→ Task:
Restate the records word for word, omitting nothing.

→ Records for this task:
※

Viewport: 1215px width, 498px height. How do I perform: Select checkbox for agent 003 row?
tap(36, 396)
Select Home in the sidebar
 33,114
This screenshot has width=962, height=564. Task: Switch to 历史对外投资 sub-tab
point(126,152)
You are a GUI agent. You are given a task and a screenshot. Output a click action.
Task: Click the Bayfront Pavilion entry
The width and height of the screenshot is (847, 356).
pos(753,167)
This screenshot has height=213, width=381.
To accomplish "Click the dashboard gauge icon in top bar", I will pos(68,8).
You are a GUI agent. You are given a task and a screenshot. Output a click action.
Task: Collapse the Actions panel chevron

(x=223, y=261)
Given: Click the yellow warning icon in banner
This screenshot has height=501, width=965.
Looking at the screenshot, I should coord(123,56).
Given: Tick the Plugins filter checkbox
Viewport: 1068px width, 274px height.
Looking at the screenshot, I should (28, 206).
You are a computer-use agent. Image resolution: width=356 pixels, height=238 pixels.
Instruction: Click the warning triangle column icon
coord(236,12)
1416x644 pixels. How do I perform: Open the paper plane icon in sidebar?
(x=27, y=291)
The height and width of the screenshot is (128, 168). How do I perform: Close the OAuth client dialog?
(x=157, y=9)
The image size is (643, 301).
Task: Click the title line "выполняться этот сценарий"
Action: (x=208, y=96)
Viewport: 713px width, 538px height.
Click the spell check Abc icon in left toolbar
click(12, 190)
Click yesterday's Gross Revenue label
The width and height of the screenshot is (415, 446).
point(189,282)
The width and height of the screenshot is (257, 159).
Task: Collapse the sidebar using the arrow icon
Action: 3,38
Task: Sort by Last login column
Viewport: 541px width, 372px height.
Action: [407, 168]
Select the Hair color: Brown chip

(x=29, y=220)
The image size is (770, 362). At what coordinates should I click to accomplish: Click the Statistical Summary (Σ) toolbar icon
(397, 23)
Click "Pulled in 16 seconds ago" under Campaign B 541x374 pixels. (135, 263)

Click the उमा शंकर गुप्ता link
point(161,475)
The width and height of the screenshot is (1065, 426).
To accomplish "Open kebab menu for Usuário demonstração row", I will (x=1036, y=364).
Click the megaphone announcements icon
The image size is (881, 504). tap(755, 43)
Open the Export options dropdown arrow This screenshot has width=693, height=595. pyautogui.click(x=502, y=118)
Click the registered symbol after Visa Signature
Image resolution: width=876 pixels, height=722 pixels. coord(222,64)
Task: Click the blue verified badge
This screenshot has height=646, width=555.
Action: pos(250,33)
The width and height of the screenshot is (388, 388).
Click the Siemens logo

※

→ Written response:
Viewport: 1215px width, 498px height. How do I perform: Select checkbox for agent 003 row?
tap(36, 396)
Select Home in the sidebar
 33,114
This screenshot has width=962, height=564. Task: Switch to 历史对外投资 sub-tab
point(126,152)
You are a GUI agent. You are given a task and a screenshot. Output a click action.
Task: Click the Bayfront Pavilion entry
The width and height of the screenshot is (847, 356).
pos(753,167)
This screenshot has height=213, width=381.
To accomplish "Click the dashboard gauge icon in top bar", I will pos(68,8).
You are a GUI agent. You are given a task and a screenshot. Output a click action.
Task: Collapse the Actions panel chevron

(x=223, y=261)
Given: Click the yellow warning icon in banner
This screenshot has height=501, width=965.
Looking at the screenshot, I should coord(123,56).
Given: Tick the Plugins filter checkbox
Viewport: 1068px width, 274px height.
Looking at the screenshot, I should (28, 206).
You are a computer-use agent. Image resolution: width=356 pixels, height=238 pixels.
Instruction: Click the warning triangle column icon
coord(236,12)
1416x644 pixels. How do I perform: Open the paper plane icon in sidebar?
(x=27, y=291)
The height and width of the screenshot is (128, 168). How do I perform: Close the OAuth client dialog?
(x=157, y=9)
The image size is (643, 301).
Task: Click the title line "выполняться этот сценарий"
Action: (x=208, y=96)
Viewport: 713px width, 538px height.
Click the spell check Abc icon in left toolbar
click(12, 190)
Click yesterday's Gross Revenue label
The width and height of the screenshot is (415, 446).
point(189,282)
The width and height of the screenshot is (257, 159).
Task: Collapse the sidebar using the arrow icon
Action: 3,38
Task: Sort by Last login column
Viewport: 541px width, 372px height.
Action: [407, 168]
Select the Hair color: Brown chip

(x=29, y=220)
The image size is (770, 362). At what coordinates should I click to accomplish: Click the Statistical Summary (Σ) toolbar icon
(397, 23)
Click "Pulled in 16 seconds ago" under Campaign B 541x374 pixels. (135, 263)

Click the उमा शंकर गुप्ता link
point(161,475)
The width and height of the screenshot is (1065, 426).
To accomplish "Open kebab menu for Usuário demonstração row", I will (x=1036, y=364).
Click the megaphone announcements icon
The image size is (881, 504). tap(755, 43)
Open the Export options dropdown arrow This screenshot has width=693, height=595. pyautogui.click(x=502, y=118)
Click the registered symbol after Visa Signature
Image resolution: width=876 pixels, height=722 pixels. coord(222,64)
Task: Click the blue verified badge
This screenshot has height=646, width=555.
Action: pos(250,33)
The width and height of the screenshot is (388, 388).
Click the Siemens logo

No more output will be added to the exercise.